The demolition came a day after hardliners blew up the mausoleum of Sheikh Abdessalem al-Asmar in Zliten, 160 kilometres (100 miles) east of the capital.

Another mausoleum -- that of Sheikh Ahmed al-Zarruq -- was destroyed in the port city of Misrata, 200 kilometres east of Tripoli.

- IRAQ: After US forces swept into the Iraqi capital in 2003, at least 32,000 items were looted from 12,000 archeological sites across the country. In Baghdad, 15,000 other items were stolen from the National Museum.

- AFGHANISTAN: In March 2001, the supreme chief of the Taliban, Mullah Omar, ordered the destruction of two giant buddhas at Bamiyan in the east of the country. The 1,500-year-old archaeological treasures and images were judged to be anti-Islamic.

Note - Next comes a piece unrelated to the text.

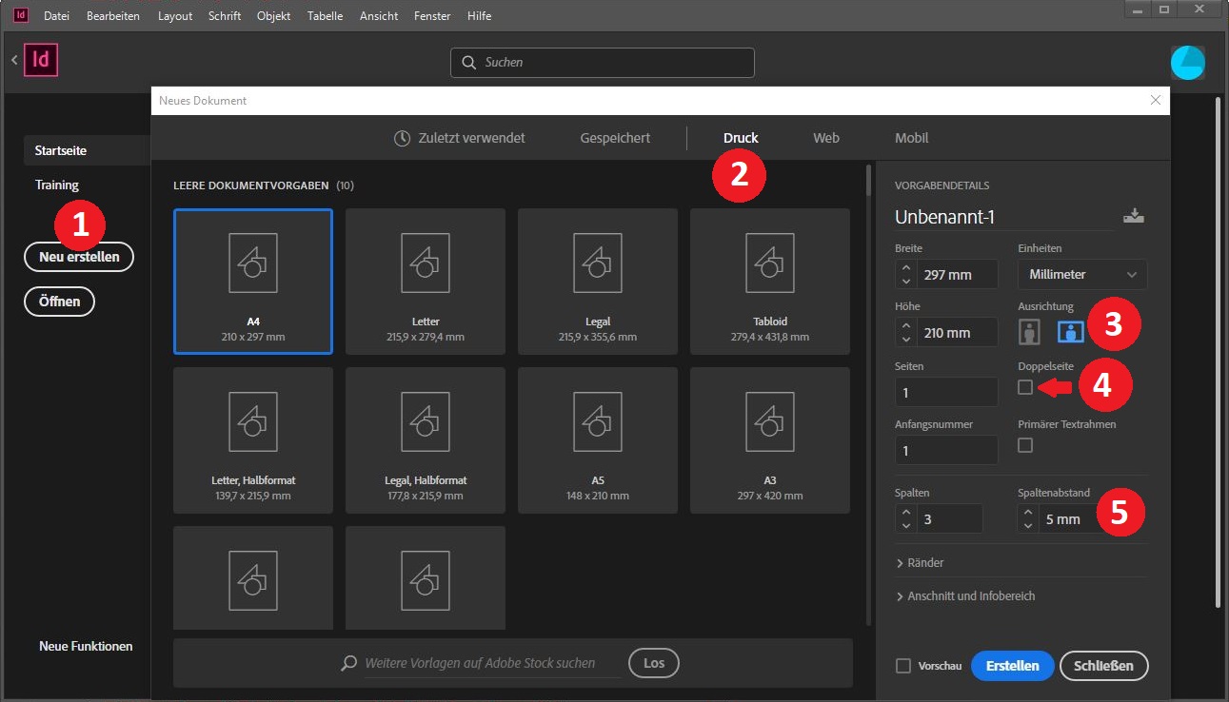Select portrait orientation icon
This screenshot has height=702, width=1229.
1029,332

For 25 days, hundreds of Taliban from across the country set about destroying, with rockets and dynamite, the gigantic statues.

- THE FORMER YUGOSLAVIA: In late 1991, during the wars which ravaged the former Yugoslavia, the mediaeval city of Dubrovnik, ranked in UNESCO's world heritage site, was devastated.

The national library of Sarajevo, the jewel of Austro-Hungarian architecture of the 19th century and symbol of the Bosnian capital, was destroyed in August 1992 by Bosnian Serb artillery.

Considered as a masterpiece of Ottoman architecture, the city of Mostar's old bridge was destroyed by Bosnian Croat forces in November 1993. The bridge has since been rebuilt.